§ **TASK REQUIREMENTS**: In the data that follows, find each line containing "call" and copy it.

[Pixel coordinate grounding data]
===============
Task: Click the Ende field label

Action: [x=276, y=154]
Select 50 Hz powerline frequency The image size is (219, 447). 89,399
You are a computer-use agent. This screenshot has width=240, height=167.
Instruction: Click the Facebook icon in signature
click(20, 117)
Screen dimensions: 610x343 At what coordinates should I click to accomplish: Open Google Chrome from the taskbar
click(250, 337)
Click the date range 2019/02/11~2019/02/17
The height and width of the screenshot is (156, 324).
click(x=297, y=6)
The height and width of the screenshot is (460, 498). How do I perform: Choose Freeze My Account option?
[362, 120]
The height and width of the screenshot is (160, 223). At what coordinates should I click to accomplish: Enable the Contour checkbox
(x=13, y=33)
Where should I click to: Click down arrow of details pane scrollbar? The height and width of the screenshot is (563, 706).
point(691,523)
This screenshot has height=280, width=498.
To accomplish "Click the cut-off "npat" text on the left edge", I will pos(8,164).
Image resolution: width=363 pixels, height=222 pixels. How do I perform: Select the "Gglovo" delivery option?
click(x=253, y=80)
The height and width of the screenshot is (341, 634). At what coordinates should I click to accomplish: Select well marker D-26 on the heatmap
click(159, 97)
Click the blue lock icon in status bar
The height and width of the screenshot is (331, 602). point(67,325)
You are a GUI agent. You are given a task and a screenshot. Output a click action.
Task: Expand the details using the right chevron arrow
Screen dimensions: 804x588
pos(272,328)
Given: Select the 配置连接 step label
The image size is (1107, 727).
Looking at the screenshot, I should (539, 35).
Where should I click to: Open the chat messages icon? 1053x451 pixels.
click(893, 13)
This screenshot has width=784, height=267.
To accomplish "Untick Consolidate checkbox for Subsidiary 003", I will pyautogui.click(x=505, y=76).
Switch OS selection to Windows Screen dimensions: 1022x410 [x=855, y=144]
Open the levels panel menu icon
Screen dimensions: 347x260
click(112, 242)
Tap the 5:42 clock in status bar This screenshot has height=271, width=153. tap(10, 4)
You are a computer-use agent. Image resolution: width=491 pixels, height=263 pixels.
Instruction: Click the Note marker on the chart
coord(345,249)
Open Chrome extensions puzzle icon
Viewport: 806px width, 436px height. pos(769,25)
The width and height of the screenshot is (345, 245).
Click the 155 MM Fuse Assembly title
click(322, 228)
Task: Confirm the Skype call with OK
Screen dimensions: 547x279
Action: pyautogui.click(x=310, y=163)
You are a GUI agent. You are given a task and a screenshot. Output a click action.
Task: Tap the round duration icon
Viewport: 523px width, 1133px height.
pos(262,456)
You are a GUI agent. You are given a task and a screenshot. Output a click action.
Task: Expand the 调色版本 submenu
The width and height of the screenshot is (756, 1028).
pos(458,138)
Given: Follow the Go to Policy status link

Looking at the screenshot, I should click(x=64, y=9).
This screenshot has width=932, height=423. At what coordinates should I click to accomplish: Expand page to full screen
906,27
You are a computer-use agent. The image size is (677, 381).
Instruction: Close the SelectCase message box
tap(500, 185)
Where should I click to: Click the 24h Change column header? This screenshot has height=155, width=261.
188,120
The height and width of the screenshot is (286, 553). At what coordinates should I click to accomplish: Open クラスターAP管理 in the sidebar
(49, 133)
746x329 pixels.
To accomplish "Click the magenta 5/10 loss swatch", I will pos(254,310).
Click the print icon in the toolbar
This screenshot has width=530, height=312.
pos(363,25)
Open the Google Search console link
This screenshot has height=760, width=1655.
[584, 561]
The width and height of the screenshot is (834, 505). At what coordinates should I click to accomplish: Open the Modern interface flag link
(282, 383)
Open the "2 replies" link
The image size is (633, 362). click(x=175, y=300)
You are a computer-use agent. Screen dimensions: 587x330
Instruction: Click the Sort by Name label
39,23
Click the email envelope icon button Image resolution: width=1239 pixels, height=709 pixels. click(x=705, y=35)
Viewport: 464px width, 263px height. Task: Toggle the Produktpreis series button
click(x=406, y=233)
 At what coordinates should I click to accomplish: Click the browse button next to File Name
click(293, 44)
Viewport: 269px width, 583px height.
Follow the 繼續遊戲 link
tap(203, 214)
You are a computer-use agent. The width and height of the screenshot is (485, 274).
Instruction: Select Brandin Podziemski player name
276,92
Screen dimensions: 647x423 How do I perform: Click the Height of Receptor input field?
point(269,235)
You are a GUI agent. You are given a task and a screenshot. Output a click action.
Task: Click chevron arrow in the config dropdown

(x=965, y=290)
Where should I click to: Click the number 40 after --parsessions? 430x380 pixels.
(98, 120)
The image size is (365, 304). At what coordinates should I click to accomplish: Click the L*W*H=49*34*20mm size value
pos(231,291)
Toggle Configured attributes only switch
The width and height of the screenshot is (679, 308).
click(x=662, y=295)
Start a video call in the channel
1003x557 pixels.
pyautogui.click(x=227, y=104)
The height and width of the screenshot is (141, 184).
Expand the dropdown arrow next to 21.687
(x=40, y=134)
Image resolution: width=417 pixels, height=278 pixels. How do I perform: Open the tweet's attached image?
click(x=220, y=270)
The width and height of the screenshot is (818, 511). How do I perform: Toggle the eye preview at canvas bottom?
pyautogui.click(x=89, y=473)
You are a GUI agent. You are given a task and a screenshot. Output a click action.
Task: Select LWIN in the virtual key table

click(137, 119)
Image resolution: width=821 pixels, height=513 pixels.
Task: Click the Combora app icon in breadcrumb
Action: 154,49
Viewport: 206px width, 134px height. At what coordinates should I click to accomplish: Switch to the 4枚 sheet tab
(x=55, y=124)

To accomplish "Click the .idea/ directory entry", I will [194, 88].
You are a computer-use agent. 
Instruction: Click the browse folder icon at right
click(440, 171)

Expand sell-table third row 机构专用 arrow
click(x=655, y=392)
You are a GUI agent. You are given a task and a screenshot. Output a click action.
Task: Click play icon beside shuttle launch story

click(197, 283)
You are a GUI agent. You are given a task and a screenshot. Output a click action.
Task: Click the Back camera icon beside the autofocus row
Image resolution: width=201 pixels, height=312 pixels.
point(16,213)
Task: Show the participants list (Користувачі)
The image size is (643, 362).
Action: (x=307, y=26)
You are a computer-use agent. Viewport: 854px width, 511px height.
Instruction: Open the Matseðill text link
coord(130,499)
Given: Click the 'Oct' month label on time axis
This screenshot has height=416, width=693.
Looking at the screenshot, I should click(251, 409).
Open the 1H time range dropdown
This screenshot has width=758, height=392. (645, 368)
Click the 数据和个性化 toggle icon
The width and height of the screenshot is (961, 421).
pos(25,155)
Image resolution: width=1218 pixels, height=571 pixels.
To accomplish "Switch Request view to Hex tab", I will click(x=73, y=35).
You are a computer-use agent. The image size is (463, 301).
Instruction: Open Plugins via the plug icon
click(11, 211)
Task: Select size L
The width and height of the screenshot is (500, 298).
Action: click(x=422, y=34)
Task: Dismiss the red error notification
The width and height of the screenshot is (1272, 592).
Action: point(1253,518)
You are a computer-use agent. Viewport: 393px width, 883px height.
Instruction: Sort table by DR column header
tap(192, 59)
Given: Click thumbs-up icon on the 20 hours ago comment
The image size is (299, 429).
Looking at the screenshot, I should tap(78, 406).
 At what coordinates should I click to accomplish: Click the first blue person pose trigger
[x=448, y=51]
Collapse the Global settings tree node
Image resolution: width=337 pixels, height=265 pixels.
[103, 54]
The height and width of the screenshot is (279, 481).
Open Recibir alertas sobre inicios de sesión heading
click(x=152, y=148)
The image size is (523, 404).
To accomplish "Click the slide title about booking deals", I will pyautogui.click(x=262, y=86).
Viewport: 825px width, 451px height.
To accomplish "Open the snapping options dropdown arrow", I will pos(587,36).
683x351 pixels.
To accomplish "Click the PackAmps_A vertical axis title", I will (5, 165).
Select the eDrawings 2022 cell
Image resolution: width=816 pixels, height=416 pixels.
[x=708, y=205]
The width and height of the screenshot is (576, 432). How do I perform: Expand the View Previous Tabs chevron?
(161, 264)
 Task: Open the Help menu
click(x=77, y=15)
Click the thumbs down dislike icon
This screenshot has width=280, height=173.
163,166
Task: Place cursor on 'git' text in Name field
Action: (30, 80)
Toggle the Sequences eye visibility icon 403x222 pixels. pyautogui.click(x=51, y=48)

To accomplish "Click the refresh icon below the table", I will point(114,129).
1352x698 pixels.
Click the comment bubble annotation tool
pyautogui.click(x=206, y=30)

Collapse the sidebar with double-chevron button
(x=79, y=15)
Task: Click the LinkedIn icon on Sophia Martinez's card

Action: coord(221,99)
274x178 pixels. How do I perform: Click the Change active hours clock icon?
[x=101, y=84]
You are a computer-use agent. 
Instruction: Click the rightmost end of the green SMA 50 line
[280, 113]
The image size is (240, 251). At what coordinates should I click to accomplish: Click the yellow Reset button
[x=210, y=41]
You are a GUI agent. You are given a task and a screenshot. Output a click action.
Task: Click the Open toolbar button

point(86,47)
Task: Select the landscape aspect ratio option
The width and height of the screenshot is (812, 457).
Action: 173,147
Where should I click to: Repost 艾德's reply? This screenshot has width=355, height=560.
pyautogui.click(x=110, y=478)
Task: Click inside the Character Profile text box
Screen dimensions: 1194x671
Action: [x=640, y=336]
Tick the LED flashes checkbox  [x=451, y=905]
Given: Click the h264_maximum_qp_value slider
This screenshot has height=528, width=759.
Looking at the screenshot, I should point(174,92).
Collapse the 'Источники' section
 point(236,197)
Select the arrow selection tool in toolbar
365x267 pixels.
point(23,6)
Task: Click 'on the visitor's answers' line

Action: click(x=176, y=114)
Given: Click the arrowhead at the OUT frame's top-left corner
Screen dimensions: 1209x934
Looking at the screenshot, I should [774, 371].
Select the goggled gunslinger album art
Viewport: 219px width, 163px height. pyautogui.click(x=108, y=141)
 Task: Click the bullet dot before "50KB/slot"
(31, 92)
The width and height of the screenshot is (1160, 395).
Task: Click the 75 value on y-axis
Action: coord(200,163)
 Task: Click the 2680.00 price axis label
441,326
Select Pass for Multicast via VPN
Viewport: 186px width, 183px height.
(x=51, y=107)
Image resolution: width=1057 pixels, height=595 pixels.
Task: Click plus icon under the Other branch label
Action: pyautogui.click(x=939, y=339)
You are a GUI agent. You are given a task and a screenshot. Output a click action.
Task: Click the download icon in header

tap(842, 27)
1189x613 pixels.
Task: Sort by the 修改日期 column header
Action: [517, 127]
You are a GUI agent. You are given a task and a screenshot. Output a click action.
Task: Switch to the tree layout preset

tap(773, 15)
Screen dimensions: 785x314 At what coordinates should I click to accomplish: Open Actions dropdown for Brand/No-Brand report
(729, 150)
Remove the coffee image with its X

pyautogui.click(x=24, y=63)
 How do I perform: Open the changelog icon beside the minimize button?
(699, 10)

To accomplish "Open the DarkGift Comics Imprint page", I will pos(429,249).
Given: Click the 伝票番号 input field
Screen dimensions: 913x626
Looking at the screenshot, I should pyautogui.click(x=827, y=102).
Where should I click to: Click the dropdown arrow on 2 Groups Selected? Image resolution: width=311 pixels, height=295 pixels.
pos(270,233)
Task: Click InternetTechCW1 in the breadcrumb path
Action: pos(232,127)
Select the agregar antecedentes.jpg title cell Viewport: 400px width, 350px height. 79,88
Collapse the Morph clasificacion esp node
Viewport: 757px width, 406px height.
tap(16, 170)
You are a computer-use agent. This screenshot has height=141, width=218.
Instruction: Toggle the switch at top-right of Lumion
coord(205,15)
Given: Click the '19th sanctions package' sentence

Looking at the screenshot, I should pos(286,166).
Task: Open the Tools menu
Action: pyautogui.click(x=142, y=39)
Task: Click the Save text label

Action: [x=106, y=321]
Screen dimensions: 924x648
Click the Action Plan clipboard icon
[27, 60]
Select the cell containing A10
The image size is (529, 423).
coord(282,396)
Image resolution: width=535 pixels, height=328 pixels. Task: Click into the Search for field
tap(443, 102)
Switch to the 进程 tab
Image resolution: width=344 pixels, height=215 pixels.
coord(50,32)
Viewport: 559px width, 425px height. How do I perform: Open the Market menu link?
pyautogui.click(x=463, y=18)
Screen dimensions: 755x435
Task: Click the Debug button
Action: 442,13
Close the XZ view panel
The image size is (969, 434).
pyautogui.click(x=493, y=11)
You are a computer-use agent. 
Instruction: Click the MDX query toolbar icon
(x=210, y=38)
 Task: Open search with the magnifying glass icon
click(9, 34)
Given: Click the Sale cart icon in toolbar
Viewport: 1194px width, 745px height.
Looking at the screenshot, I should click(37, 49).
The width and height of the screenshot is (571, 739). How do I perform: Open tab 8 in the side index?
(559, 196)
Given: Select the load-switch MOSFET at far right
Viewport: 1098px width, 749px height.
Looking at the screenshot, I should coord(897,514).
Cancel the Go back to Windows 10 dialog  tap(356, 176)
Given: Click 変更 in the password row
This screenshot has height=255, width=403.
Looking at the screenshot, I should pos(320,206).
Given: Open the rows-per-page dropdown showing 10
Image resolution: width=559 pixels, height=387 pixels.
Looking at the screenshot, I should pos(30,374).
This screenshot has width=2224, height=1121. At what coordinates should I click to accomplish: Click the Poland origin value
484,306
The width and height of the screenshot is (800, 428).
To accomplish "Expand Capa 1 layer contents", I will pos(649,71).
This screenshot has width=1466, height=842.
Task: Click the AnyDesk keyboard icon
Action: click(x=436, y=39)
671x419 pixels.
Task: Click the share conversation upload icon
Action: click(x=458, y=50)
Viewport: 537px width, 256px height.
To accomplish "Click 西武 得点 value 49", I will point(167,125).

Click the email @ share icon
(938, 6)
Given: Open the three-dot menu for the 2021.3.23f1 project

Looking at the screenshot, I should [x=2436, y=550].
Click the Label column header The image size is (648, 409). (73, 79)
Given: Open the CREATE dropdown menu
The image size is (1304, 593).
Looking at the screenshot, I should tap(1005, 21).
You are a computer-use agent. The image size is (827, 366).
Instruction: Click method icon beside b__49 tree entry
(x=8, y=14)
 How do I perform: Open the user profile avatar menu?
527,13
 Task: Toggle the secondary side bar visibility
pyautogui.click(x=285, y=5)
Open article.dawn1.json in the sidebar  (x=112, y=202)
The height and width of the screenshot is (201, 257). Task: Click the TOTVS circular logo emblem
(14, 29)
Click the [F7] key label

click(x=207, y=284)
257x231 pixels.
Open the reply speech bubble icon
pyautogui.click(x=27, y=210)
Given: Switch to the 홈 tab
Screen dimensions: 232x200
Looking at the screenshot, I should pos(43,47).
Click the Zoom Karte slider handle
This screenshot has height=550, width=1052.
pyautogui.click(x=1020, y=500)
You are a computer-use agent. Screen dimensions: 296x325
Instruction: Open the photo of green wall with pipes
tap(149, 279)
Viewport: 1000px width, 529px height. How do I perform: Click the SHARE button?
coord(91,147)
===============
§ **TASK RESPONSE**:
Task: Confirm the Skype call with OK
Start a video call in the channel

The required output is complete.